* DATA FOR PROCESSING

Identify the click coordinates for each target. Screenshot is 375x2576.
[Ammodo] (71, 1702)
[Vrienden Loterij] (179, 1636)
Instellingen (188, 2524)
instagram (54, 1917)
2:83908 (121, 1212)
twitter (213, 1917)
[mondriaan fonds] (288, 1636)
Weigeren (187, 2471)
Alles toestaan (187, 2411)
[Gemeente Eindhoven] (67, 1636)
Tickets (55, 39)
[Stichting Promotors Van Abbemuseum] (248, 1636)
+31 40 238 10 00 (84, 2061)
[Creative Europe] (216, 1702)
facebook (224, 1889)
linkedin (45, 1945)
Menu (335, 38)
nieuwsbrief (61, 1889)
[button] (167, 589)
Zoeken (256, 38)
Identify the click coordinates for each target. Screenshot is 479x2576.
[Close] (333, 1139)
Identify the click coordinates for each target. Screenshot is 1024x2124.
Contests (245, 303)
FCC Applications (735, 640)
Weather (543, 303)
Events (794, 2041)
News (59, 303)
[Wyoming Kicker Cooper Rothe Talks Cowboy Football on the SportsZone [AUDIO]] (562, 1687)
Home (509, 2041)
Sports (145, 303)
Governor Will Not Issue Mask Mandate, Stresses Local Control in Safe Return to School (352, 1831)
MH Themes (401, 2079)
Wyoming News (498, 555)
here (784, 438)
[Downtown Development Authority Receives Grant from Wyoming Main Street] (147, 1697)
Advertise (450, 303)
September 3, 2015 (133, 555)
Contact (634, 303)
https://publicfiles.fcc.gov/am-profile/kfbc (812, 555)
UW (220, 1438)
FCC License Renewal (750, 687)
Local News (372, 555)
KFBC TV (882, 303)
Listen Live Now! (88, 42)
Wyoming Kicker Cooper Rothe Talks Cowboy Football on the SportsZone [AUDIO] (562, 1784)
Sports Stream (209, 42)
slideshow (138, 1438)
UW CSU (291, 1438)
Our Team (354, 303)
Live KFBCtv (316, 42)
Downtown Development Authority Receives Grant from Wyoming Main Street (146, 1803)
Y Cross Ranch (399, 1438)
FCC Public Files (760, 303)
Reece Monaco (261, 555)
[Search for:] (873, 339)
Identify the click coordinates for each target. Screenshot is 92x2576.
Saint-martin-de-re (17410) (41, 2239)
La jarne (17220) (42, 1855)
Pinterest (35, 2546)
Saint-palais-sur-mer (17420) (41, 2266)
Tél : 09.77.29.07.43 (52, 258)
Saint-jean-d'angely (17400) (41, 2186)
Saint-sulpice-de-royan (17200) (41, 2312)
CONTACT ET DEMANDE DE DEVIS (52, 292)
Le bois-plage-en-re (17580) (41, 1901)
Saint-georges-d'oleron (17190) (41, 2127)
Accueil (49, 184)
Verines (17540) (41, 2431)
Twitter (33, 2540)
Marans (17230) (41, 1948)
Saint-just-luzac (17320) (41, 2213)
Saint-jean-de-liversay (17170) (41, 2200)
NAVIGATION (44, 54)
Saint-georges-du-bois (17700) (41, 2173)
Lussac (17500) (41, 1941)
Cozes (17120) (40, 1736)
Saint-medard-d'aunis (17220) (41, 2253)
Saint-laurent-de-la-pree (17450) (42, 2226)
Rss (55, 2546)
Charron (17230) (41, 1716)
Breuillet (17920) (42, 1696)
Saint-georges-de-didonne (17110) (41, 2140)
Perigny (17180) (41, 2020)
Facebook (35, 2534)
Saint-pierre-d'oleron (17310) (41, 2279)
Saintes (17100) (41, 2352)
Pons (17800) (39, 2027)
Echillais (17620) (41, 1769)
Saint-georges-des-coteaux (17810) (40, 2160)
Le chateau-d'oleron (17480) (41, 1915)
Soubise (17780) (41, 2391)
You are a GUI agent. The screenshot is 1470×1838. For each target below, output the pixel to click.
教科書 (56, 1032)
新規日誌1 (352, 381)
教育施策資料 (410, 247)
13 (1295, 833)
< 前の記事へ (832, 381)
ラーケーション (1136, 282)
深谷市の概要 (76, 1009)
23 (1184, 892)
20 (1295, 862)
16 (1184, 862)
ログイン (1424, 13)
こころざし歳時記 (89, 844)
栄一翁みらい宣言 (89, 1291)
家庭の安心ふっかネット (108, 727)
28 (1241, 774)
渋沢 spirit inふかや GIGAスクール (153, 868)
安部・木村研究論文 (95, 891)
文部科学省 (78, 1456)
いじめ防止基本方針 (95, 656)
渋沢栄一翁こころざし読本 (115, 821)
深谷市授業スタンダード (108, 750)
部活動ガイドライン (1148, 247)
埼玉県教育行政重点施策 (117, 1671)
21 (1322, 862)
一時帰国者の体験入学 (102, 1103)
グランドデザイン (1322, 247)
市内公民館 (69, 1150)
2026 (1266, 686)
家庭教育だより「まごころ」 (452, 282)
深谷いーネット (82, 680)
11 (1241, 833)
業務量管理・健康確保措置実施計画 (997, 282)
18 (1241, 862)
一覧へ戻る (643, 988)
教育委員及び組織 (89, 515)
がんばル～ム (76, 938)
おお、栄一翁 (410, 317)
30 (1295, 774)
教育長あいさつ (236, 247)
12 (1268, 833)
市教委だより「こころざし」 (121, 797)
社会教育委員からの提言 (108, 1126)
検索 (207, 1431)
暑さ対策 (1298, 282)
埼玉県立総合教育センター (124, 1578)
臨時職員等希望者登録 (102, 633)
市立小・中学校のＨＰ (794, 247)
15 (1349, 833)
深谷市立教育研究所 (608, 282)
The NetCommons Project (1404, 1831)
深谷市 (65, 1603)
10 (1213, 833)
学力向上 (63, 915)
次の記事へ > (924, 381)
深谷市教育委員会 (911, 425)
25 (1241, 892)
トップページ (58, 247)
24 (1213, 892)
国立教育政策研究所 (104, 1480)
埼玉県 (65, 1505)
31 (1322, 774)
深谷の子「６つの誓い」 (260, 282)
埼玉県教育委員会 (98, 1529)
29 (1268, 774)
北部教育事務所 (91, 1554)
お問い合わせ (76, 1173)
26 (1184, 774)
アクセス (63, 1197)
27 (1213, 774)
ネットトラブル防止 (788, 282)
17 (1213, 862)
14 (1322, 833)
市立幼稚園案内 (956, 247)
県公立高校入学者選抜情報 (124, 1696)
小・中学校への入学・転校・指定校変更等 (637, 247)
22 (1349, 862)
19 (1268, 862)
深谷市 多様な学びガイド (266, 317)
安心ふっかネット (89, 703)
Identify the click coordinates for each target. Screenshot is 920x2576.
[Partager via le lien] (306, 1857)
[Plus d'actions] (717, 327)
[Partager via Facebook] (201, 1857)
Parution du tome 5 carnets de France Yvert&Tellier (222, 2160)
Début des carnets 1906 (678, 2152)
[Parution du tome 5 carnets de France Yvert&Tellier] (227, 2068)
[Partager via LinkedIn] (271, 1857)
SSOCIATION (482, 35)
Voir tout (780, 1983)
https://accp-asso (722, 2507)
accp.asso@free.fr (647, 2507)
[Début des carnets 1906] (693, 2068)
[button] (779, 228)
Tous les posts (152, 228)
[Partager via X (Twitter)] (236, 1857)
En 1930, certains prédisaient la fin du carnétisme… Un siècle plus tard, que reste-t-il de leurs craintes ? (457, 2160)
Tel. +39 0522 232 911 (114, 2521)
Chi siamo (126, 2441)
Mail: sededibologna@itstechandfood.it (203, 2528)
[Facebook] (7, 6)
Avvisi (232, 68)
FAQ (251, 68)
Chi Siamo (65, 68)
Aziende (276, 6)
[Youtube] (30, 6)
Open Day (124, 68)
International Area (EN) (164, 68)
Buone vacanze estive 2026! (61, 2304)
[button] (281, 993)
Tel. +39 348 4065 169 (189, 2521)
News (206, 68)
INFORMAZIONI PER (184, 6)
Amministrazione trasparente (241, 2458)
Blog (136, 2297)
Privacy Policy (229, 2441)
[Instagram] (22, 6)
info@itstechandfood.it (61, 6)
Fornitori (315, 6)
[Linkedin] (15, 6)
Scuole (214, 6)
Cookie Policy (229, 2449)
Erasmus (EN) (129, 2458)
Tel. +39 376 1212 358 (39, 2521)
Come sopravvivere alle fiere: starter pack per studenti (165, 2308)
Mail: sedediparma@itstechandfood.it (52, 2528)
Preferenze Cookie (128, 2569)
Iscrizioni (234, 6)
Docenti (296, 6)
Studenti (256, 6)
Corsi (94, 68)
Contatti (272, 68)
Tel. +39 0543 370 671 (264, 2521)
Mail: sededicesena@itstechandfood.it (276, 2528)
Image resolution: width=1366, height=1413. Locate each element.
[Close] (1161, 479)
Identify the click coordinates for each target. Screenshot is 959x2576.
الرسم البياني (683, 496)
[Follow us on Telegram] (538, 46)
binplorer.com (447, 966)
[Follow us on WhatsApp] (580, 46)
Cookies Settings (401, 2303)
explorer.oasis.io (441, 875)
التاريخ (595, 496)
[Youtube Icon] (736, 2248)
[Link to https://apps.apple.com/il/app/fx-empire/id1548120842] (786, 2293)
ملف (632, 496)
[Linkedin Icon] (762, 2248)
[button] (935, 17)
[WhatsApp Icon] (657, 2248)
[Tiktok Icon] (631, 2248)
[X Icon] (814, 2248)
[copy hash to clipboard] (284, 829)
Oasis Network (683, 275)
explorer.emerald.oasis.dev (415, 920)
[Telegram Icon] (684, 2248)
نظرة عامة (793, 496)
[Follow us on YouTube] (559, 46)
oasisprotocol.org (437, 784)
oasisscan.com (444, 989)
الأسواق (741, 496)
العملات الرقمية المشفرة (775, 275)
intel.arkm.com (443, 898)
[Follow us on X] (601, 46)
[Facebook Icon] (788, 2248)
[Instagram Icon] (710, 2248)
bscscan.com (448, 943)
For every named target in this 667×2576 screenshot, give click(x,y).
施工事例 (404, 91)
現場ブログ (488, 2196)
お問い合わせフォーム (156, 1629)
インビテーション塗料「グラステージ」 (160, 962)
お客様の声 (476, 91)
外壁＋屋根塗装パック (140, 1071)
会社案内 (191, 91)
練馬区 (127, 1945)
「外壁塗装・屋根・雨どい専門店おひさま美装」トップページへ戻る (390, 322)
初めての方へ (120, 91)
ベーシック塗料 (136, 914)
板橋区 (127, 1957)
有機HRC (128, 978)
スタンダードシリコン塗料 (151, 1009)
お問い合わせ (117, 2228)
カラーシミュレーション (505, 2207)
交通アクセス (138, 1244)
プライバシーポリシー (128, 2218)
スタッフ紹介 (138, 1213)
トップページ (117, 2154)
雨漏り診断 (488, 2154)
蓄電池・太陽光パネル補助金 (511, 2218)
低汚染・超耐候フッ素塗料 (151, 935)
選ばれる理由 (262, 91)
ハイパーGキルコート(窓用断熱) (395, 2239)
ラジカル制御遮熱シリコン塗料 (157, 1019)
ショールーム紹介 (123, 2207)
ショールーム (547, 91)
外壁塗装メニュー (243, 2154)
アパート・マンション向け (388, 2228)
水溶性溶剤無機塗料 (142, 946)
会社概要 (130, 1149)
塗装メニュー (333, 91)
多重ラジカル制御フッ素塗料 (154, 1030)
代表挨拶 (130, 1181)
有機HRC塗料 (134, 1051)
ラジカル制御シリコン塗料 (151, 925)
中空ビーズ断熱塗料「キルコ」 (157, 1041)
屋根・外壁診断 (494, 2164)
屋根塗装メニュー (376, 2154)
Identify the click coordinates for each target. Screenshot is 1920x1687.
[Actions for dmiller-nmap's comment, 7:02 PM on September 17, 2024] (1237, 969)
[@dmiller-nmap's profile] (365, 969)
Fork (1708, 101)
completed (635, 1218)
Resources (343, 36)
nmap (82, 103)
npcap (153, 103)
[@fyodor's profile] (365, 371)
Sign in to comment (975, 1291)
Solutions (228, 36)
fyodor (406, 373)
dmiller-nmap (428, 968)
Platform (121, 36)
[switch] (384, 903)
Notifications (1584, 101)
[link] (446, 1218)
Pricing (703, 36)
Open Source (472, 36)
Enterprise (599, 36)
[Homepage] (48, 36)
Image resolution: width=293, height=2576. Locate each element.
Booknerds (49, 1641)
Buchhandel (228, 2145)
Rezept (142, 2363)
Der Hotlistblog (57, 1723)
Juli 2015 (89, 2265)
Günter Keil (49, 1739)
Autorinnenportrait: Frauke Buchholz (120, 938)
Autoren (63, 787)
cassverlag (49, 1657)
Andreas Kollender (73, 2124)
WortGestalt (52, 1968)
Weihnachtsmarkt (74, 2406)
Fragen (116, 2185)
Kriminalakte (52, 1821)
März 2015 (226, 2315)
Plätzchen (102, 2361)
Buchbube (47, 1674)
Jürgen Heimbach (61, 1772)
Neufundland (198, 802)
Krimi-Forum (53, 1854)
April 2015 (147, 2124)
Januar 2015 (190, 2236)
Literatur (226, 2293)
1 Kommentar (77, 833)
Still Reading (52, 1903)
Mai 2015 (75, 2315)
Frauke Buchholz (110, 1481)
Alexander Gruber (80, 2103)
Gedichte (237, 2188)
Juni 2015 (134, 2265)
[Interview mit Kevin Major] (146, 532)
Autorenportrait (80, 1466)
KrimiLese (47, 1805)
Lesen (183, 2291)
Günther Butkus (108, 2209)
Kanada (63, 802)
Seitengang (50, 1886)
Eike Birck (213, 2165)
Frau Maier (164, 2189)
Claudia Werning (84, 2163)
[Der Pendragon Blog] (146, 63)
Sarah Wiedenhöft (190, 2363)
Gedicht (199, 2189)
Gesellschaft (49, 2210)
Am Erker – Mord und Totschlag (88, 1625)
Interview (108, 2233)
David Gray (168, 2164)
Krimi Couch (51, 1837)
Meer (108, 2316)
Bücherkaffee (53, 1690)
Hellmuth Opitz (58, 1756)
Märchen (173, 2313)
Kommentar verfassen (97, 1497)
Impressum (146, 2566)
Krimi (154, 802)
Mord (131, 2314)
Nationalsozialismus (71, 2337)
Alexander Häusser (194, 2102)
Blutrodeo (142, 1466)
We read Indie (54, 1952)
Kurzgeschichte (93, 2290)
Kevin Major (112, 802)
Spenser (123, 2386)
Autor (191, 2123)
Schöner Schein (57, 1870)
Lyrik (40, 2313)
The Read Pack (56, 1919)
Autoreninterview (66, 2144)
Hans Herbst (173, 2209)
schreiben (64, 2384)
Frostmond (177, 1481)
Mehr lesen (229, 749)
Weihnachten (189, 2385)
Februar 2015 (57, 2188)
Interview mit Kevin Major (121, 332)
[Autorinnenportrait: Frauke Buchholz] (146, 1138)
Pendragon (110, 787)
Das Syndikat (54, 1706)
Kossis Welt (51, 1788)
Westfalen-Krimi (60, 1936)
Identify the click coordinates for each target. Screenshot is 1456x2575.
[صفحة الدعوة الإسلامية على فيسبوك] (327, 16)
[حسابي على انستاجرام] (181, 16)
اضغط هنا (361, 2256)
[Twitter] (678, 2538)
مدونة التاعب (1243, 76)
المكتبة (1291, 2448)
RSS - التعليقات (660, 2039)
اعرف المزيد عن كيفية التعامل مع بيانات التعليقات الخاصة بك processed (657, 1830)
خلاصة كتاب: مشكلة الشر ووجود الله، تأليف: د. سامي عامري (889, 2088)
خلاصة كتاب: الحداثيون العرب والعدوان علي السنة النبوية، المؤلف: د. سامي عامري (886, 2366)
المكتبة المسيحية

* YOUR ASSIGNMENT
In the entries above, locate every line with the word "Autorinnenportrait" and copy it.

* TASK OUTPUT
Autorinnenportrait: Frauke Buchholz (120, 938)
[Autorinnenportrait: Frauke Buchholz] (146, 1138)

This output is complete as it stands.